Melodia (Greek: Μελῳδία, Melōidíā: 'singing, chanting; chant, choral song') is the personification of Melody in medieval Byzantine iconography. The motif is most associated with the "aristocratic" Psalters of the Middle Byzantine period, so-called because of the wealthy patrons for whom they were produced.

== History ==

=== Sacred ===
Melodia is typically shown as a companion of David the musician. In several illuminated Psalter manuscripts, such as the 10th-century Paris Psalter, she appears in the guise of a Muse seated on a rock beside the Psalmist, her arm upon his shoulder, and appearing to inspire him to compose the Psalms while he serenades his flock and various other animals. Here and elsewhere, David the shepherd and musician appears as Orpheus, inspired by the personification of Melodia.
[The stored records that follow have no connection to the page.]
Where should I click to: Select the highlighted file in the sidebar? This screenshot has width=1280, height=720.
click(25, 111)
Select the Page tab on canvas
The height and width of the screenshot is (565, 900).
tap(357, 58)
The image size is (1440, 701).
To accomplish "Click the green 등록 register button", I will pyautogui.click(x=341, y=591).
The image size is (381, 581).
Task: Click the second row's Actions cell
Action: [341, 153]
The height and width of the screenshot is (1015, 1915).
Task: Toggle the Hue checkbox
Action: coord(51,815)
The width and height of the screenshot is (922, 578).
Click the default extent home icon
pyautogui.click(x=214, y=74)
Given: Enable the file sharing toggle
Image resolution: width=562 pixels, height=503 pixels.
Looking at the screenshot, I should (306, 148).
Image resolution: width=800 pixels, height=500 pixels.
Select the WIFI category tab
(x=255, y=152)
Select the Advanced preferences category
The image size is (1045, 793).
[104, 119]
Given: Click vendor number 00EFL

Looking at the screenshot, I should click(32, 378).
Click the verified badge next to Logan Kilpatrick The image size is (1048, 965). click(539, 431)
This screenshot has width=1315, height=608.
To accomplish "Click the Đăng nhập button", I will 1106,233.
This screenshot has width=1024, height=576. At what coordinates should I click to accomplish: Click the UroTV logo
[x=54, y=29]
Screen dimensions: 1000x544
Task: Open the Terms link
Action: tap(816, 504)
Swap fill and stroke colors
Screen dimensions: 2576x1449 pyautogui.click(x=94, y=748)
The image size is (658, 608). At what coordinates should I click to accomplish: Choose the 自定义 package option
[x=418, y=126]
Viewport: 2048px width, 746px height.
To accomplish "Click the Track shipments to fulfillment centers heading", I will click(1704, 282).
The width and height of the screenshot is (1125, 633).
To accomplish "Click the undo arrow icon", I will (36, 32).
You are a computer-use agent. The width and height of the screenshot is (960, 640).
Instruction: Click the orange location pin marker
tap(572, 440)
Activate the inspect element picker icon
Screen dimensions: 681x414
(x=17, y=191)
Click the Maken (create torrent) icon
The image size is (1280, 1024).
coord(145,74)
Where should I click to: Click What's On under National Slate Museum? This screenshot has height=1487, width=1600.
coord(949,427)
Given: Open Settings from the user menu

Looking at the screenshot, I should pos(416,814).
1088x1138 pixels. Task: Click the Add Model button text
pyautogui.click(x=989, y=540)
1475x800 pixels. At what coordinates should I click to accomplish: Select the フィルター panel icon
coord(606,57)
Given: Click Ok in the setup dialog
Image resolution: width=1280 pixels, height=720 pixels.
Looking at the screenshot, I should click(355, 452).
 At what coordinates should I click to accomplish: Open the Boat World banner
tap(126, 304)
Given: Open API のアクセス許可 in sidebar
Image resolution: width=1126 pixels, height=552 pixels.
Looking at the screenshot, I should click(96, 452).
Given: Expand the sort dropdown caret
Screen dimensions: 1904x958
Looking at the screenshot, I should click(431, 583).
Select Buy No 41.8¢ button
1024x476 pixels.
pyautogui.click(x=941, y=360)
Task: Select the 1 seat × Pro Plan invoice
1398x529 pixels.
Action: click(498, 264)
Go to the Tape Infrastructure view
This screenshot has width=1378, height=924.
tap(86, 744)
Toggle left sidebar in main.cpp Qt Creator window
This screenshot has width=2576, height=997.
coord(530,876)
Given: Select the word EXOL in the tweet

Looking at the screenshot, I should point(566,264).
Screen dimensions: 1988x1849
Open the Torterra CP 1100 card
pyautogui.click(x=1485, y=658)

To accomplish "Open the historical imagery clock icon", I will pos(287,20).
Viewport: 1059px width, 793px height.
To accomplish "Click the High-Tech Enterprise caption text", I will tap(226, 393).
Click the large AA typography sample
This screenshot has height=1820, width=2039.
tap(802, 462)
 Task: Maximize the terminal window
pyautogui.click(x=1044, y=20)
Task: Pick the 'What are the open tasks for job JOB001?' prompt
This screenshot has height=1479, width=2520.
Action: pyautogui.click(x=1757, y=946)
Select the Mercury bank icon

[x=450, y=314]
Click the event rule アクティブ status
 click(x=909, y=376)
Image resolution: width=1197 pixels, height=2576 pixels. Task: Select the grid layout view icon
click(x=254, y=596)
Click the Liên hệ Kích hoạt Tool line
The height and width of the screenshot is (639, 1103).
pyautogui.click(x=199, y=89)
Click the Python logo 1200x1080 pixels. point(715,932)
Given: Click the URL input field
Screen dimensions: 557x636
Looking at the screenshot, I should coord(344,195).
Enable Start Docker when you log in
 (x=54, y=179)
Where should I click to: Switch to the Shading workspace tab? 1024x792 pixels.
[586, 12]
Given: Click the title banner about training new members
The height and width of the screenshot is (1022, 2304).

Another example is in the British Library. Dated to about 1090 and produced in the Monastery of St. Sabba, near Jerusalem, it contains the Psalms and Canticles, and is decorated with a series of eight full-page miniatures, much rubbed but still legible. Six scenes intended to introduce the Book of Psalms illustrate important episodes in David's life. On f. 44v, David is shown playing the harp accompanied by Melodia, who rests comfortably by his shoulder.

The same figure of Melodia in the 11th-century Psalter in the Biblioteca Marciana in Venice is inscribed ἡ σύνεσις (he synesis: "intelligence").

=== Secular ===
This composition passed into secular art, serving as the centrepiece of a 12th-century silver bowl with a depiction of Digenes Akritas and Eudokia.